Your instructions: In the entries that follow, identify the line containing "The height and" and return it together with all later lines, exactly as they appear.

Listed records:
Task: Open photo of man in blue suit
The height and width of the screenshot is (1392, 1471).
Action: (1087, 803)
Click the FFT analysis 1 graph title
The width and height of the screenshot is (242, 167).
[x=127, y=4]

Task answer:
The height and width of the screenshot is (1392, 1471).
Action: (1087, 803)
Click the FFT analysis 1 graph title
The width and height of the screenshot is (242, 167).
[x=127, y=4]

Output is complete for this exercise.